Infelizmente,essa lógica passa a prevalecer sobre medidas mais profundas e de múltiplos níveis de abrangência, como por exemplo a necessidade da pressão da sociedade civil organizada sobre  o governo, em todos os níveis, exigindo educação inclusiva e de qualidade e a ação efetiva contra o desfacelamento do núcleo familiar , com a criação de mais programas e atividades para depois do período escolar e de mais espaços públicos seguros na área metropolitana e nos bairros pobres das grandes cidades. Em vez de acoes preventivas e de acompanhamento o que se busca é que o poder público se ocupe  em encarcerar mais jovens, que serão devolvidos às ruas ainda mais violentos.
Em um dos meus contos favoritos de Machado de Assis, “Ideias de Canário”, um canário falante só é capaz de reconhecer o ambiente que o cerca no momento presente. Ele não se lembra dos lugares onde viveu antes e imagina que o mundo não vá além de seu campo de visão. O canário alienado de Machado servia como metáfora para uma outra época e outros problemas, mas como a maioria do que Machado escreveu ainda é curiosamente contemporâneo.  É mais do que hora de a sociedade brasileira passar a enxergar além do muro do seu próprio condomínio, que vai ficando cada vez mais alto e ineficiente, porque o que acontece do lado de fora também é responsabilidade nossa.
Não creio que imaginar uma sociedade em que todas as crianças, como meu filho, tenham direito e acesso a comida, segurança, carinho, proteção integral, física e psicológica, seja quixotesco. Nossos moinhos de vento são tragédias pessoais e comunitárias bem palpáveis.
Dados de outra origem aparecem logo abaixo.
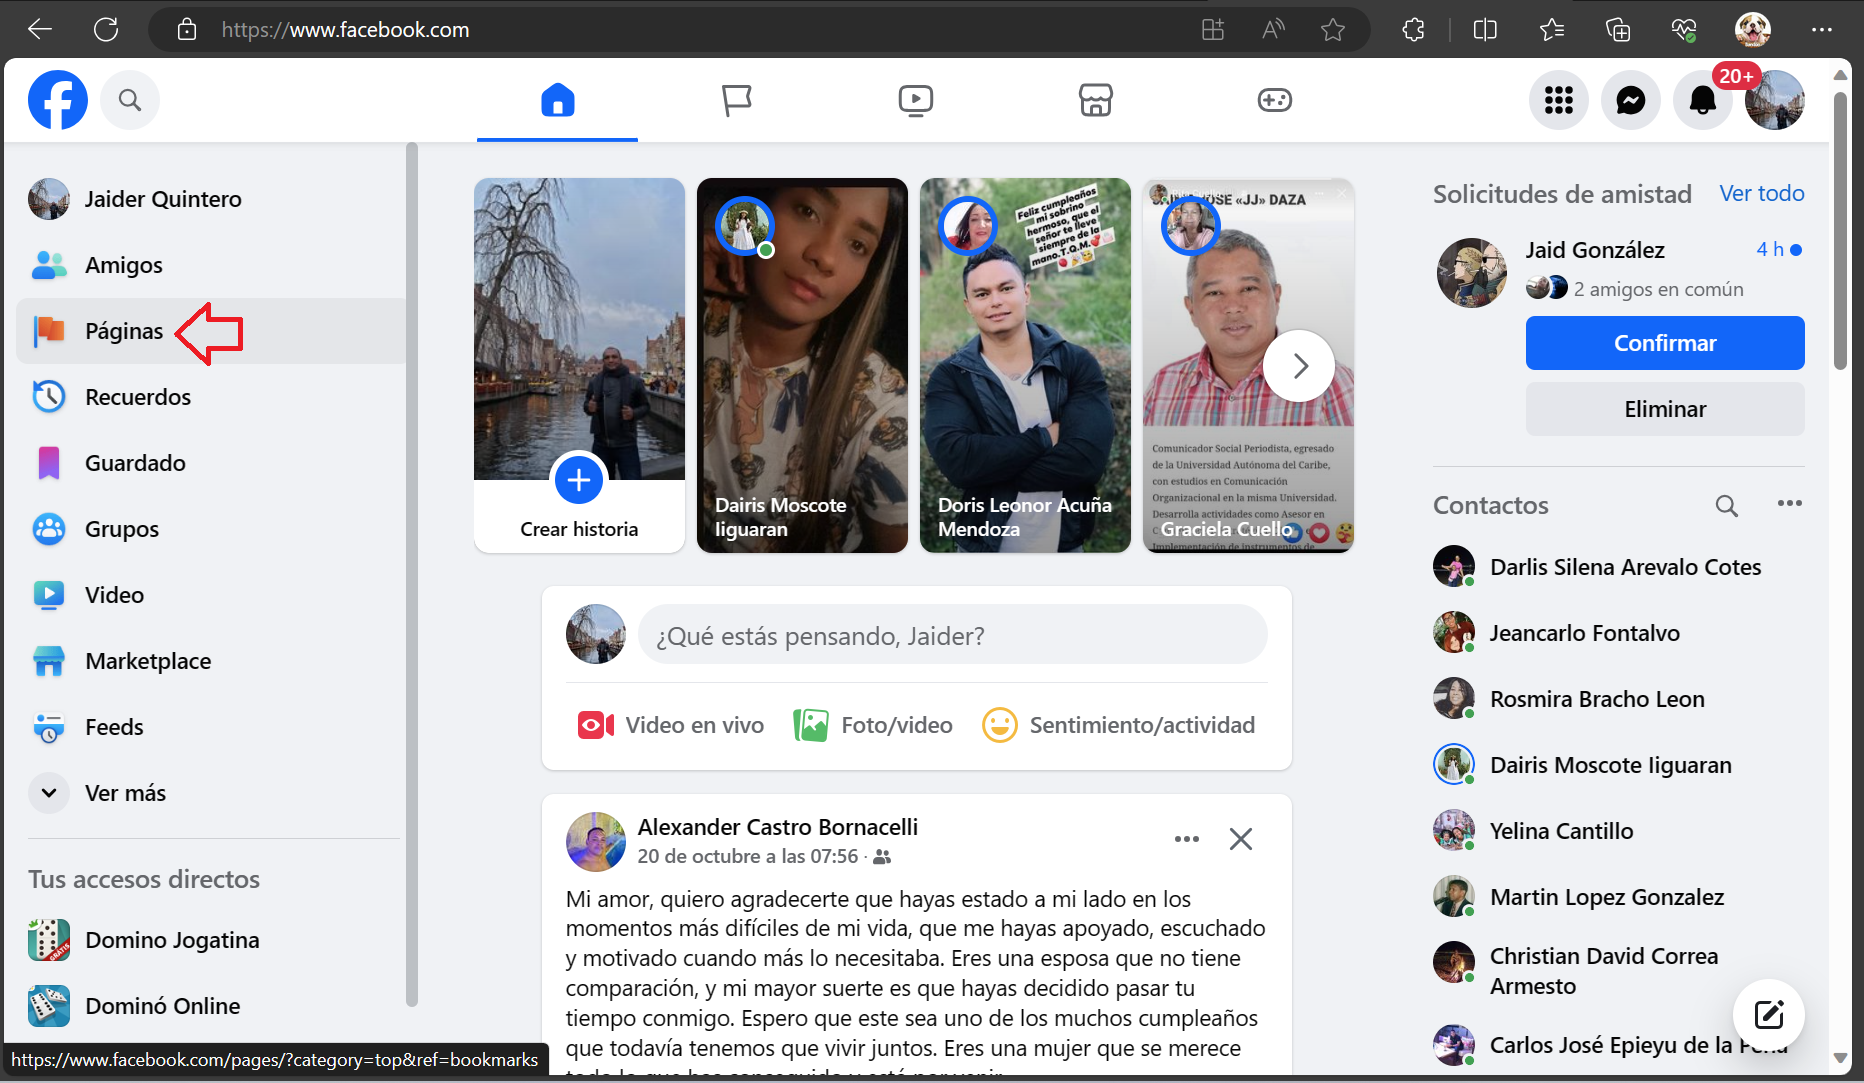Open the Contactos options three-dot menu
1864x1083 pixels.
click(1789, 503)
Irreal é acreditar , mais uma vez, que uma medida legal vá convenientemente abolir o problema do menor abandonado.

Horizontes
Mas falando em Quixote, eu por minha vez respeito e admiro esses “quixotes”, profissionais e voluntários, que longe de se iludirem com simplificações criam estratégias de ação social e trabalham por soluções. Entre eles, quero destacar  a Associação Horizontes http://www.ah.org.br/,  uma organização sem fins lucrativos com sede em São Paulo. Eu tomei conhecimento do trabalho desta ONG por meio de minha amiga Heloísa Sousa Dantas, coordenadora de projetos dessa organização e, conhecendo a  Helô,  sabia de cara que o projeto é sério. No dia 14 de dezembro a Horizontes vai promover um bazar, por meio de seu projeto Trilhas, que objetiva levantar fundos para projetos voltados a esses jovens que precisam de apoio efetivo para encontrar um lugar na sociedade. Para que possam, em última instância, levarem vidas produtivas e felizes. Faço um apelo aos que têm espírito natalino ou não a assistirem o vídeo da Horizontes/Trilhas http://www.youtube.com/watch?v=5DCYhM11ZTo e se engajarem  seja contribuindo com dinheiro ( o site diz como se pode doar), com produtos para o bazar ou com a divulgação do trabalho da Horizontes. O primeiro passo é reagir contra a inércia do senso comum, que prefere crer, como o canário machadiano, que ao retirar um problema de seu campo de visão, este automaticamente deixa de existir.